The `cost` module embeds the LiteLLM pricing table at compile time. Use it to attach cost numbers to your own request logs without re-hosting the JSON.

```rust
use anyllm_proxy::cost::ModelPricing;

let pricing = ModelPricing::load();
if let Some((input_per_m, output_per_m)) = pricing.price_for_model("gpt-4o-mini") {
    println!("input: ${input_per_m}/M tokens, output: ${output_per_m}/M tokens");
}

let total_usd = pricing.cost_for_usage("gpt-4o-mini", 12_345, 678);
println!("call cost: ${total_usd:.6}");
```

To override at runtime (for example, custom enterprise pricing), point `MODEL_PRICING_FILE` at a JSON file with the same shape, then call `ModelPricing::load_with_optional_override(Some(path))`.

### 3. Reuse cache keys and fallback config parsing

Two small, stable pieces that are useful even outside the proxy:

```rust
use anyllm_proxy::cache::{cache_key_for_request, CacheNamespace};
use anyllm_proxy::fallback::config::parse_fallback_config;

// Deterministic cache key for an OpenAI-shaped request body.
let body = serde_json::json!({
    "model": "gpt-4o-mini",
    "messages": [{"role": "user", "content": "hi"}],
});
let key = cache_key_for_request(&body, CacheNamespace::OpenAI);

// Parse the proxy's fallback YAML format.
let yaml = r#"
fallback_chains:
  default:
    - name: azure
      env_prefix: AZURE_FALLBACK_
    - name: openai
      env_prefix: OPENAI_FALLBACK_
"#;
let cfg = parse_fallback_config(yaml)?;
```

Larger pieces (`MemoryCache`, `RedisCache`, `SemanticCache`, `FallbackChain`, `Metrics`) are public but are designed around the proxy's own state types. If you need them in a different server, expect to pull more of the surrounding wiring from `crates/proxy/src/server/` rather than treating each as a standalone helper.

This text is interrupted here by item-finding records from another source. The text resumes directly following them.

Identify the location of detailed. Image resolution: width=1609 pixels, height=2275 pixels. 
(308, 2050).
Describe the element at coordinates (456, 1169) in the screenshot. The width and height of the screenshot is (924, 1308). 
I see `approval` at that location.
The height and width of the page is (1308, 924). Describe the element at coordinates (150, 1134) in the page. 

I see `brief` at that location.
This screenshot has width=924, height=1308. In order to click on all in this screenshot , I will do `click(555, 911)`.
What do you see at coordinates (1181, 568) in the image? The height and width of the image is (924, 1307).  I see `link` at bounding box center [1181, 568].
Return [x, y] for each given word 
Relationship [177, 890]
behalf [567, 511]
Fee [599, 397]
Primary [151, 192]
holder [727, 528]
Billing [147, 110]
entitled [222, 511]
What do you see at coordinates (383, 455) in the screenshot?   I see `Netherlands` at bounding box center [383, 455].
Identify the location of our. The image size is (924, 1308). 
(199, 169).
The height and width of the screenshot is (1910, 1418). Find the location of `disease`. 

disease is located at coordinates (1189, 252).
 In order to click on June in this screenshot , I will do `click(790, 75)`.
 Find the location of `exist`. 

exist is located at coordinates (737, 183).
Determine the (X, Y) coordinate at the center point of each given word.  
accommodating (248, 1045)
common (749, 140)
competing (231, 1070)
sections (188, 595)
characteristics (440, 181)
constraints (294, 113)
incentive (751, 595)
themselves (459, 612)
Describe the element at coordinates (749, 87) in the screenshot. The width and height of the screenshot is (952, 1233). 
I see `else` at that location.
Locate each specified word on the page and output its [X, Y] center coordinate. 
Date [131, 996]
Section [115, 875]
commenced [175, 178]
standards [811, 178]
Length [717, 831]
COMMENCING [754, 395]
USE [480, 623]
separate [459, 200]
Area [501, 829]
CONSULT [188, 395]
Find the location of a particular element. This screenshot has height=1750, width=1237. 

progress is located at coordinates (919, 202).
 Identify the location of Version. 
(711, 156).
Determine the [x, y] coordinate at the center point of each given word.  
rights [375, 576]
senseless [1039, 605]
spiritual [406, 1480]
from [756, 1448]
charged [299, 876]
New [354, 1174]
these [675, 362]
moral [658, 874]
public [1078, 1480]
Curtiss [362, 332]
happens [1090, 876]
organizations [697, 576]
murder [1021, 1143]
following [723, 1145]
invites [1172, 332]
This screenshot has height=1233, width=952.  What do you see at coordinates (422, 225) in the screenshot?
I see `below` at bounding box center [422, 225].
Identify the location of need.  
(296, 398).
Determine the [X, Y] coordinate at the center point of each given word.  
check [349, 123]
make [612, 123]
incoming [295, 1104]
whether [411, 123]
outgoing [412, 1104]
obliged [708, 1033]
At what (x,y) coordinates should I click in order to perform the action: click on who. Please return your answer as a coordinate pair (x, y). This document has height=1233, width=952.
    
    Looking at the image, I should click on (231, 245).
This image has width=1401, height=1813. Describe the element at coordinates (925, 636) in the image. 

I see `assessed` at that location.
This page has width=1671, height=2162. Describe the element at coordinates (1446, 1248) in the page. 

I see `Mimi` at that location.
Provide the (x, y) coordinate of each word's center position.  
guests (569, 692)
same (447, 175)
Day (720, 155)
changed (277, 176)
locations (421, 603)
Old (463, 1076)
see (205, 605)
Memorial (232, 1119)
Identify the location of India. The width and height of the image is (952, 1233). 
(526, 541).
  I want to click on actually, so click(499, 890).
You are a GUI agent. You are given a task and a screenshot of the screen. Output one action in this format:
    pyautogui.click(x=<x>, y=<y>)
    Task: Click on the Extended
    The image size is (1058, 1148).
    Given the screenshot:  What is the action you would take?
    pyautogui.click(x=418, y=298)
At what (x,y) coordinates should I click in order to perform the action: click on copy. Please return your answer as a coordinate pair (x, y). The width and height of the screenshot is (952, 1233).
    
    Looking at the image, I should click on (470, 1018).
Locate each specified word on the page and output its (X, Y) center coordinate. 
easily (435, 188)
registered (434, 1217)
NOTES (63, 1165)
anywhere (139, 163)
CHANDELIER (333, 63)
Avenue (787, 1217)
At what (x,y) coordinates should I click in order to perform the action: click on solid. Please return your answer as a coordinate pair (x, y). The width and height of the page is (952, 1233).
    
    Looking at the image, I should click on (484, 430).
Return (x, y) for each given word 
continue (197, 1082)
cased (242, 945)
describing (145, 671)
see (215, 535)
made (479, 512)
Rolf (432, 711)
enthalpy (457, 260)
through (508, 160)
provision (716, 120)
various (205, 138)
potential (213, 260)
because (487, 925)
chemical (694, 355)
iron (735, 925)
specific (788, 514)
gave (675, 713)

### 4. Embed the batch API surface

The proxy's `batch` module wraps `anyllm_batch_engine` with OpenAI-compatible routes. If you want the same `/v1/batches` and `/v1/files` HTTP shape inside your own server, mount the batch handlers and provide a `BatchEngine` in shared state. For a more decoupled integration, depend on `anyllm_batch_engine` directly (see that crate's README for examples).

### 5. Run as a sidecar instead of linking

If you do not need to embed proxy modules into your own binary, the simplest "library use" is to run `anyllm_proxy` as a sidecar on `localhost:3000` and have your application speak Anthropic Messages or OpenAI Chat Completions to it. This is the supported path for non-Rust clients.

## Documentation

- Full architecture: [`docs/proxy-architecture.md`](../../docs/proxy-architecture.md).
- Env vars: [`docs/ENV.md`](../../docs/ENV.md).
- Endpoint inventory: [`docs/ENDPOINTS.md`](../../docs/ENDPOINTS.md).
- Config files: [`docs/CONFIG.md`](../../docs/CONFIG.md).

## Tests

```bash
cargo test -p anyllm_proxy
```

The full workspace suite is roughly 1100 tests; ten are `#[ignore]` because they hit live APIs and need real keys.